Dataset content:
"""
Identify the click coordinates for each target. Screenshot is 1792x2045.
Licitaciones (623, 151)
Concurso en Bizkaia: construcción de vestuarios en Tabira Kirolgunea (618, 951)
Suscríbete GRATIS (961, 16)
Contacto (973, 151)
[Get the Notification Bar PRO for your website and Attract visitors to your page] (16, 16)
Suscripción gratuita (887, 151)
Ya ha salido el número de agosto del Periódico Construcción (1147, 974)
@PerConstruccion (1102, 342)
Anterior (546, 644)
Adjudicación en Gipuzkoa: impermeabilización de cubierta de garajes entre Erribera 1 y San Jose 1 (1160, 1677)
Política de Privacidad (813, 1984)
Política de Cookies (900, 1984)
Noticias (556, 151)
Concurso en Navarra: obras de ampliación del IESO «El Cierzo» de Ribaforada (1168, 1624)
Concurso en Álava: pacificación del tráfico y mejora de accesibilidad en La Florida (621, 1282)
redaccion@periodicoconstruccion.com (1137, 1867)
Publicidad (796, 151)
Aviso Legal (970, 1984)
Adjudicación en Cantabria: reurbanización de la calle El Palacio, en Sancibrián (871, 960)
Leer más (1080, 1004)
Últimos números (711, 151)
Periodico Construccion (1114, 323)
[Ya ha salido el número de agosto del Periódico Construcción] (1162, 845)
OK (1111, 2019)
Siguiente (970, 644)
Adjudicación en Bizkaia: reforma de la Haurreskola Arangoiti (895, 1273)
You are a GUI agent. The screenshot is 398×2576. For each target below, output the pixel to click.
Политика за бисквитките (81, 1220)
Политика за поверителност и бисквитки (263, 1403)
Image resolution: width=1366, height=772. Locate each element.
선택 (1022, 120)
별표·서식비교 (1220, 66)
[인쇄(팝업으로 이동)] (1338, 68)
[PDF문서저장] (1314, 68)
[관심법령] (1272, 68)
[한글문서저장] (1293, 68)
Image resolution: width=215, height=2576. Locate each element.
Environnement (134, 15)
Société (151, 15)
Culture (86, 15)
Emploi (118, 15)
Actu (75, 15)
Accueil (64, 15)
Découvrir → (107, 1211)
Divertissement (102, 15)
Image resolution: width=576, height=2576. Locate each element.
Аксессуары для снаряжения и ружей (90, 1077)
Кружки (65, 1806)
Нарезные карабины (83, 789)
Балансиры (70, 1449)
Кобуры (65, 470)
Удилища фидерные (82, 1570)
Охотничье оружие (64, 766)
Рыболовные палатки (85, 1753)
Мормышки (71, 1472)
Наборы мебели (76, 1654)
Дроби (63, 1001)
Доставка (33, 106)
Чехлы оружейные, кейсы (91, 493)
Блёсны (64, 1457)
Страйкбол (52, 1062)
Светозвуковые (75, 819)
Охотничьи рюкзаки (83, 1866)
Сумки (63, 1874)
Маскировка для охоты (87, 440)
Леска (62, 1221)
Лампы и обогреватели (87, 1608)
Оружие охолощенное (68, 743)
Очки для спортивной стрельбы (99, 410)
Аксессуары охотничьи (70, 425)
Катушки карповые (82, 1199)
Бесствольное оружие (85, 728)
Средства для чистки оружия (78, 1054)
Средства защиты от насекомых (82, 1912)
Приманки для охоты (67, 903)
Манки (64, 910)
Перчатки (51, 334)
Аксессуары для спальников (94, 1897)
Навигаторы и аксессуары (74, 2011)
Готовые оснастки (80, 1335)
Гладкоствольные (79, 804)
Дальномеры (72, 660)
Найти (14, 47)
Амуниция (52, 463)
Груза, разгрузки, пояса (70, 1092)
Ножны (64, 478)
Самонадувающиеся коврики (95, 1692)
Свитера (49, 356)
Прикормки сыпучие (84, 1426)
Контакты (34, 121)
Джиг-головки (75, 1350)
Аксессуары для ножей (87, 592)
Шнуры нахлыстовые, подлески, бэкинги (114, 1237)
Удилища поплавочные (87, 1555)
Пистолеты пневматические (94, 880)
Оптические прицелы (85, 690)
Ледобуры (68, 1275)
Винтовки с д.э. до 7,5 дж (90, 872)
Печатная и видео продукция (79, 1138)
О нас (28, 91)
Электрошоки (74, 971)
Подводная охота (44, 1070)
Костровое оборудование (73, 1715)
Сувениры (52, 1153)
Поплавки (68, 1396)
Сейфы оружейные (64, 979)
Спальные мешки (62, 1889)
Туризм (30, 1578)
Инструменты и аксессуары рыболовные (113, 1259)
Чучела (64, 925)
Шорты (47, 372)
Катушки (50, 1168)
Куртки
"""
Exercise:
Begin with the line that has "Política de Privacidad (813, 1984)" in the listing above and end after the line that has "Готовые оснастки (80, 1335)"; output those lines exactly.

Solved problem:
Política de Privacidad (813, 1984)
Política de Cookies (900, 1984)
Noticias (556, 151)
Concurso en Navarra: obras de ampliación del IESO «El Cierzo» de Ribaforada (1168, 1624)
Concurso en Álava: pacificación del tráfico y mejora de accesibilidad en La Florida (621, 1282)
redaccion@periodicoconstruccion.com (1137, 1867)
Publicidad (796, 151)
Aviso Legal (970, 1984)
Adjudicación en Cantabria: reurbanización de la calle El Palacio, en Sancibrián (871, 960)
Leer más (1080, 1004)
Últimos números (711, 151)
Periodico Construccion (1114, 323)
[Ya ha salido el número de agosto del Periódico Construcción] (1162, 845)
OK (1111, 2019)
Siguiente (970, 644)
Adjudicación en Bizkaia: reforma de la Haurreskola Arangoiti (895, 1273)
You are a GUI agent. The screenshot is 398×2576. For each target below, output the pixel to click.
Политика за бисквитките (81, 1220)
Политика за поверителност и бисквитки (263, 1403)
Image resolution: width=1366, height=772. Locate each element.
선택 (1022, 120)
별표·서식비교 (1220, 66)
[인쇄(팝업으로 이동)] (1338, 68)
[PDF문서저장] (1314, 68)
[관심법령] (1272, 68)
[한글문서저장] (1293, 68)
Image resolution: width=215, height=2576. Locate each element.
Environnement (134, 15)
Société (151, 15)
Culture (86, 15)
Emploi (118, 15)
Actu (75, 15)
Accueil (64, 15)
Découvrir → (107, 1211)
Divertissement (102, 15)
Image resolution: width=576, height=2576. Locate each element.
Аксессуары для снаряжения и ружей (90, 1077)
Кружки (65, 1806)
Нарезные карабины (83, 789)
Балансиры (70, 1449)
Кобуры (65, 470)
Удилища фидерные (82, 1570)
Охотничье оружие (64, 766)
Рыболовные палатки (85, 1753)
Мормышки (71, 1472)
Наборы мебели (76, 1654)
Дроби (63, 1001)
Доставка (33, 106)
Чехлы оружейные, кейсы (91, 493)
Блёсны (64, 1457)
Страйкбол (52, 1062)
Светозвуковые (75, 819)
Охотничьи рюкзаки (83, 1866)
Сумки (63, 1874)
Маскировка для охоты (87, 440)
Леска (62, 1221)
Лампы и обогреватели (87, 1608)
Оружие охолощенное (68, 743)
Очки для спортивной стрельбы (99, 410)
Аксессуары охотничьи (70, 425)
Катушки карповые (82, 1199)
Бесствольное оружие (85, 728)
Средства для чистки оружия (78, 1054)
Средства защиты от насекомых (82, 1912)
Приманки для охоты (67, 903)
Манки (64, 910)
Перчатки (51, 334)
Аксессуары для спальников (94, 1897)
Навигаторы и аксессуары (74, 2011)
Готовые оснастки (80, 1335)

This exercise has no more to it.